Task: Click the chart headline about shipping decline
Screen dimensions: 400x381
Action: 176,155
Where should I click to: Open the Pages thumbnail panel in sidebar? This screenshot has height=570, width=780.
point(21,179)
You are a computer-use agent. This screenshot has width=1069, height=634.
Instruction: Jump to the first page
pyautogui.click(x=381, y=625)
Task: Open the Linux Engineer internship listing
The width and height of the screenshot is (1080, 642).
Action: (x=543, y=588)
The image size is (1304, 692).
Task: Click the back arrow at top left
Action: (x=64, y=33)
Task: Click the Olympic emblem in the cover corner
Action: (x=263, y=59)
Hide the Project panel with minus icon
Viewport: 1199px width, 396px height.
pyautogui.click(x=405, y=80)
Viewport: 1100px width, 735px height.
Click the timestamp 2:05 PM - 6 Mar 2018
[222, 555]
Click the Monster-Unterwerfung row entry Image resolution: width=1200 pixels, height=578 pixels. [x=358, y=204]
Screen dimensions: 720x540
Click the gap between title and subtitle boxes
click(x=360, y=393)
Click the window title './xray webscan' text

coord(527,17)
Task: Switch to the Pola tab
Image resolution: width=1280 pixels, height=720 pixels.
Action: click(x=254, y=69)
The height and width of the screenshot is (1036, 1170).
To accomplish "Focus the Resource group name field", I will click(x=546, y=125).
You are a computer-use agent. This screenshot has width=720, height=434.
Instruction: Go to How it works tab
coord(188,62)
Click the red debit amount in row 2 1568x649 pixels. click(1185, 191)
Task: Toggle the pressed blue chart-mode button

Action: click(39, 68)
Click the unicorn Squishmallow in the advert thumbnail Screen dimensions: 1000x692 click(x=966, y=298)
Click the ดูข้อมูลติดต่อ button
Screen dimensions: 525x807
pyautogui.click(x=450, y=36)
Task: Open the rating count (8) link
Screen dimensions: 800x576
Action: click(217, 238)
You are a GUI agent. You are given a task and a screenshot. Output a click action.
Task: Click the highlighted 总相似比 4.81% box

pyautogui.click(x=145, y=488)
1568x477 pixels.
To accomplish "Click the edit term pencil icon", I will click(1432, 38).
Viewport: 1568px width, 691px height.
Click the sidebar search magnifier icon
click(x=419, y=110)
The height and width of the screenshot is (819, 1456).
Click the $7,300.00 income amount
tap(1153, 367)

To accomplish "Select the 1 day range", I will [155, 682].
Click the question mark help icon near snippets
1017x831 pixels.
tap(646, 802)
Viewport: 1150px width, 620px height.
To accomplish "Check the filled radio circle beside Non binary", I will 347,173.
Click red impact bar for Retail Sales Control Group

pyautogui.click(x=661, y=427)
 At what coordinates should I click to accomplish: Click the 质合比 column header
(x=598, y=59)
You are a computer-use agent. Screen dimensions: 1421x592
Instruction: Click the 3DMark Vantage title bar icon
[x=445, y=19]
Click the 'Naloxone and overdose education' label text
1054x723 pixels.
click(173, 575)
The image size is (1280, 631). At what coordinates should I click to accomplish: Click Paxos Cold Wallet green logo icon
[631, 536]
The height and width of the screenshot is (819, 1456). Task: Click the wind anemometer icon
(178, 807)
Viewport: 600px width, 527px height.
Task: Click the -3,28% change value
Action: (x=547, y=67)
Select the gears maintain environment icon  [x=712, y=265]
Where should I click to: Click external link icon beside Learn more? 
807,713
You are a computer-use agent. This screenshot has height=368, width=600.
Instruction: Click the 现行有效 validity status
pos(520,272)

---

DIRECTIONS FOR THIS TASK:
Reproduce the records above exactly, starting with the line that contains "Instruction: Click the 3DMark" and ending with the last line.

SOLUTION BELOW:
Instruction: Click the 3DMark Vantage title bar icon
[x=445, y=19]
Click the 'Naloxone and overdose education' label text
1054x723 pixels.
click(173, 575)
The image size is (1280, 631). At what coordinates should I click to accomplish: Click Paxos Cold Wallet green logo icon
[631, 536]
The height and width of the screenshot is (819, 1456). Task: Click the wind anemometer icon
(178, 807)
Viewport: 600px width, 527px height.
Task: Click the -3,28% change value
Action: (x=547, y=67)
Select the gears maintain environment icon  [x=712, y=265]
Where should I click to: Click external link icon beside Learn more? 
807,713
You are a computer-use agent. This screenshot has height=368, width=600.
Instruction: Click the 现行有效 validity status
pos(520,272)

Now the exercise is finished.